(Records from a dataset)
○ ○ ○ ○ ○ ○ ○

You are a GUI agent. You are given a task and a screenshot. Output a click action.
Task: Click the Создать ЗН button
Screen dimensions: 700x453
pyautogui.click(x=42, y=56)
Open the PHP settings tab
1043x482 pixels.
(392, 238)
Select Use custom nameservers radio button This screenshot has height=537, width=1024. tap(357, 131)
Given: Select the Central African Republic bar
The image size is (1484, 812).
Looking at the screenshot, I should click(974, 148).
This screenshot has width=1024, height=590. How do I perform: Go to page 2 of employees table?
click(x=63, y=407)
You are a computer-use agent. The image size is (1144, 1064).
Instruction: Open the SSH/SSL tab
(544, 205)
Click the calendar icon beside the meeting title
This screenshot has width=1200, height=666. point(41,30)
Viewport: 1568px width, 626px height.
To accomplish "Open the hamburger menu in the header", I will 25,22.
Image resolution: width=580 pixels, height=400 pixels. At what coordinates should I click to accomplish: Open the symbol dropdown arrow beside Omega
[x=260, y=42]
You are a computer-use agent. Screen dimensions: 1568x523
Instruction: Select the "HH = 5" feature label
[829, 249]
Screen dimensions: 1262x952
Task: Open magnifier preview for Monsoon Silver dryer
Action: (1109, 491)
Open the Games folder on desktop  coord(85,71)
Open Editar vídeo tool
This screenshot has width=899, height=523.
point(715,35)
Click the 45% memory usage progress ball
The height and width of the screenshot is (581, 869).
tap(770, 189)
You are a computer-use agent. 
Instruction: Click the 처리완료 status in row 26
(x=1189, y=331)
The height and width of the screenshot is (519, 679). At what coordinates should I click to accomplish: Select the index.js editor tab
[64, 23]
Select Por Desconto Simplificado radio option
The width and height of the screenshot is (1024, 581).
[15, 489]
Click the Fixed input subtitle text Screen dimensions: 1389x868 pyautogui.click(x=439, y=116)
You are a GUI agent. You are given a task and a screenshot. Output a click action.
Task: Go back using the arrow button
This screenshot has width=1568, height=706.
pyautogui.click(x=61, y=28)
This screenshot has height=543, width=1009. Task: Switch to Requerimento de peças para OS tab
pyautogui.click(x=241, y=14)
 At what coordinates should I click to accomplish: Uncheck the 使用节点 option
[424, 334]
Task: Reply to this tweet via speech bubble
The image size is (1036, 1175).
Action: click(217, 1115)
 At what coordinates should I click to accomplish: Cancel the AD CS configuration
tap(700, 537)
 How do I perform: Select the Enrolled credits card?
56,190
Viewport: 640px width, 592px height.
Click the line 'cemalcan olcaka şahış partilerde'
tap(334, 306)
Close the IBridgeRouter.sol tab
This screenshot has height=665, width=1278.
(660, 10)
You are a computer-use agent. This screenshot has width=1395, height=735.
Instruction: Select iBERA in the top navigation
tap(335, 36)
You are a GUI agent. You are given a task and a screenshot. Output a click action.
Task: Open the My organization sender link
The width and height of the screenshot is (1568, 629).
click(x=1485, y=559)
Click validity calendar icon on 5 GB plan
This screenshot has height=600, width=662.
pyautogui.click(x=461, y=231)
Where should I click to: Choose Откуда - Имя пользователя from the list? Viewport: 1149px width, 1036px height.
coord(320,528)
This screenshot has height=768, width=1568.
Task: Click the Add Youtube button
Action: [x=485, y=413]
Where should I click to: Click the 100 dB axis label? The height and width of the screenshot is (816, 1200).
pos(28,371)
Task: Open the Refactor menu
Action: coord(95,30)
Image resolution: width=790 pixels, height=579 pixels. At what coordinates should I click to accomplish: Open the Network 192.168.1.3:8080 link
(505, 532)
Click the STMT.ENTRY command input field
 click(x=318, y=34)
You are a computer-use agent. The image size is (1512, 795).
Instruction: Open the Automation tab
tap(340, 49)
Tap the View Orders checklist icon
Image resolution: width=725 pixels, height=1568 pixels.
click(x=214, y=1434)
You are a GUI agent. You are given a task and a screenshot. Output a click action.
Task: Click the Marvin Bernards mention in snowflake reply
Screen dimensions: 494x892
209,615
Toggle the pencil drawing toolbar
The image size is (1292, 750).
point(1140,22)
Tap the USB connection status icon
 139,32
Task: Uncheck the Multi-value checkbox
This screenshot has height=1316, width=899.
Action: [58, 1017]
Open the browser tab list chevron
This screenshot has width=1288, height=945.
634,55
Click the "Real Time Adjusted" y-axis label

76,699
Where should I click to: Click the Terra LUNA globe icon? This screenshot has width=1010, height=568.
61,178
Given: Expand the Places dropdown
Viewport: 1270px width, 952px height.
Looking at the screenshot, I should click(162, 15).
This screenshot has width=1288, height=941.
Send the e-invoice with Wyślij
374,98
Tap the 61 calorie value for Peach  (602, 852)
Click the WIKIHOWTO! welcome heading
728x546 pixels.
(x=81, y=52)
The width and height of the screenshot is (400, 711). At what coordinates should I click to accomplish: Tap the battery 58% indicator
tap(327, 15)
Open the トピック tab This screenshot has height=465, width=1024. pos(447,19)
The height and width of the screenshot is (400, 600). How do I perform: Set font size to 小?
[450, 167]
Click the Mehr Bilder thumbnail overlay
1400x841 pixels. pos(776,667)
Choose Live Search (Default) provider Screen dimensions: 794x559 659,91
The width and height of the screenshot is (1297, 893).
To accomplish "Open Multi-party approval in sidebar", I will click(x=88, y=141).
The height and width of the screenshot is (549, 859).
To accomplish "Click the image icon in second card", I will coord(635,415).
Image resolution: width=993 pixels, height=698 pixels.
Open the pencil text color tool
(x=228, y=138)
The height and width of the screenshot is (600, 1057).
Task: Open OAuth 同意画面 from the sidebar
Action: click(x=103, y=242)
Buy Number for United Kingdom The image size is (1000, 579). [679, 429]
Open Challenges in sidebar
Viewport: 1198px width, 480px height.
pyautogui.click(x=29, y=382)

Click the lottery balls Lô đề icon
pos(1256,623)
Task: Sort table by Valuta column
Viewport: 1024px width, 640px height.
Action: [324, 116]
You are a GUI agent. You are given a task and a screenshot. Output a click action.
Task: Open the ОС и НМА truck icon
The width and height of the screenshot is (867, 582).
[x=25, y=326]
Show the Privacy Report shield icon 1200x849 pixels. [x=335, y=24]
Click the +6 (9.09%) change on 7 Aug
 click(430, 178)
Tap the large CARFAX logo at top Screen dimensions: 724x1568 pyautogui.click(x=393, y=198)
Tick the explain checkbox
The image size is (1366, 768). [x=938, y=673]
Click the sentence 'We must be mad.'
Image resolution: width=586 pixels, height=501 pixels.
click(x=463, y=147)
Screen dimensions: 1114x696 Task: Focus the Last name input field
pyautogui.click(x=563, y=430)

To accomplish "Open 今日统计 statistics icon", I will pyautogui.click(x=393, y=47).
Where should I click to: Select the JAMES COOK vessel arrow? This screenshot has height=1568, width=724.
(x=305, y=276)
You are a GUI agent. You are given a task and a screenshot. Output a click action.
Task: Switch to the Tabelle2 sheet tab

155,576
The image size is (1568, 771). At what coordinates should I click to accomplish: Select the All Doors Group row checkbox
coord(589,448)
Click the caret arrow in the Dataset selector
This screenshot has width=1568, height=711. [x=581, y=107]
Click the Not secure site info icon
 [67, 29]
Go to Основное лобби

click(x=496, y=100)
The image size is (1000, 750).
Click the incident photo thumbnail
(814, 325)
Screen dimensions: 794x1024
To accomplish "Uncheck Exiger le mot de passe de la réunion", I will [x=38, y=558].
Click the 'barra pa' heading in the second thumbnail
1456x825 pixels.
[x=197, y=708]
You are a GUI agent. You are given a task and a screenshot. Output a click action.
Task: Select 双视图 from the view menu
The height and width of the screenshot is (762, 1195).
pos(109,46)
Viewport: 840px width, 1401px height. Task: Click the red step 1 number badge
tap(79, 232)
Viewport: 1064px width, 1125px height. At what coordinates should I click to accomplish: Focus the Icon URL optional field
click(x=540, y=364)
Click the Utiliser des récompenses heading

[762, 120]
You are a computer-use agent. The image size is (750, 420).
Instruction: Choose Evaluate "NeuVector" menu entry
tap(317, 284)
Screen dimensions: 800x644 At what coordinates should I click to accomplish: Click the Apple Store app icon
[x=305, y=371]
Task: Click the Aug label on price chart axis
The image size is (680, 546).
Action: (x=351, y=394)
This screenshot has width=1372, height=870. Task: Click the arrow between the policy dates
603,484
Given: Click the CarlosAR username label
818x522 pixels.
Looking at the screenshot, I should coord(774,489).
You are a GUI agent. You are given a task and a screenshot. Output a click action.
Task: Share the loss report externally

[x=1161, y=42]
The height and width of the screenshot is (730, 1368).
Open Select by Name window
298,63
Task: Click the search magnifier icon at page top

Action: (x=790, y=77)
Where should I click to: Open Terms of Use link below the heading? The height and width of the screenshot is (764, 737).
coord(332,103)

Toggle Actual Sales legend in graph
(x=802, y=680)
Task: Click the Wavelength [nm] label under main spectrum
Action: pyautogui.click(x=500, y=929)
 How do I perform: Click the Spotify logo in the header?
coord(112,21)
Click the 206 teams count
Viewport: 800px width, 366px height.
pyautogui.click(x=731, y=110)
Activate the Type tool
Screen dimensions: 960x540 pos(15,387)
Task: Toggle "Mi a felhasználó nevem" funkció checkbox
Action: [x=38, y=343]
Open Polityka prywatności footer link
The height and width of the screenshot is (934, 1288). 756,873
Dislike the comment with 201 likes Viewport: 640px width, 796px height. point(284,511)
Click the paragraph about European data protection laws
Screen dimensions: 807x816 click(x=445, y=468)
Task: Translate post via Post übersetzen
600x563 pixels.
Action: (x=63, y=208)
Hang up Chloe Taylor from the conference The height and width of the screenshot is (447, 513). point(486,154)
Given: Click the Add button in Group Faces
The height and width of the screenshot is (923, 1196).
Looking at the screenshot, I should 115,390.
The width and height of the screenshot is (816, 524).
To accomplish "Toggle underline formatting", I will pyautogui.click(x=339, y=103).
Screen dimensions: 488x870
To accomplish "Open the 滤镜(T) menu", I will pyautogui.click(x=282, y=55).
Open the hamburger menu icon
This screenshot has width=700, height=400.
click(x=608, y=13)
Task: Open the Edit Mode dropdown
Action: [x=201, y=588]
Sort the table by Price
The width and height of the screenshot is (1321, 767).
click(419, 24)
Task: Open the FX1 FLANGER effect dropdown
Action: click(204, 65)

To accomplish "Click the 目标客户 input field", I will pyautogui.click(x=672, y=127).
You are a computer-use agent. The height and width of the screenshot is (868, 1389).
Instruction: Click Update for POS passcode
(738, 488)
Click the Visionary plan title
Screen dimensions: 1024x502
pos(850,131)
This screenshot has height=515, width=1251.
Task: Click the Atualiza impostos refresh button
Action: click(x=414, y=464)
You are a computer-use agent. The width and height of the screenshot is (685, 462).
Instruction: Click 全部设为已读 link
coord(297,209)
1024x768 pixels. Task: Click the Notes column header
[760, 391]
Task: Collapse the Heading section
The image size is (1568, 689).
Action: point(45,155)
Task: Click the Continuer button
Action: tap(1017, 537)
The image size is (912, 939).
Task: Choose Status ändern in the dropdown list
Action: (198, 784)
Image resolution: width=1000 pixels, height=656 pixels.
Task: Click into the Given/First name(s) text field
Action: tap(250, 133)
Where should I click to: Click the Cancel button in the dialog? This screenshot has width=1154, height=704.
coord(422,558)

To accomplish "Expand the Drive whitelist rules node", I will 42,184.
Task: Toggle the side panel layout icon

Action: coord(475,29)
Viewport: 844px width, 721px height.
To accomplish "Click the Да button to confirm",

○ ○ ○ ○ ○ ○ ○

ASSIGNED TASK
Where in the records does the string "radio" appear? Copy every line that has it.

RESPONSE AREA
Select Use custom nameservers radio button This screenshot has height=537, width=1024. tap(357, 131)
Select Por Desconto Simplificado radio option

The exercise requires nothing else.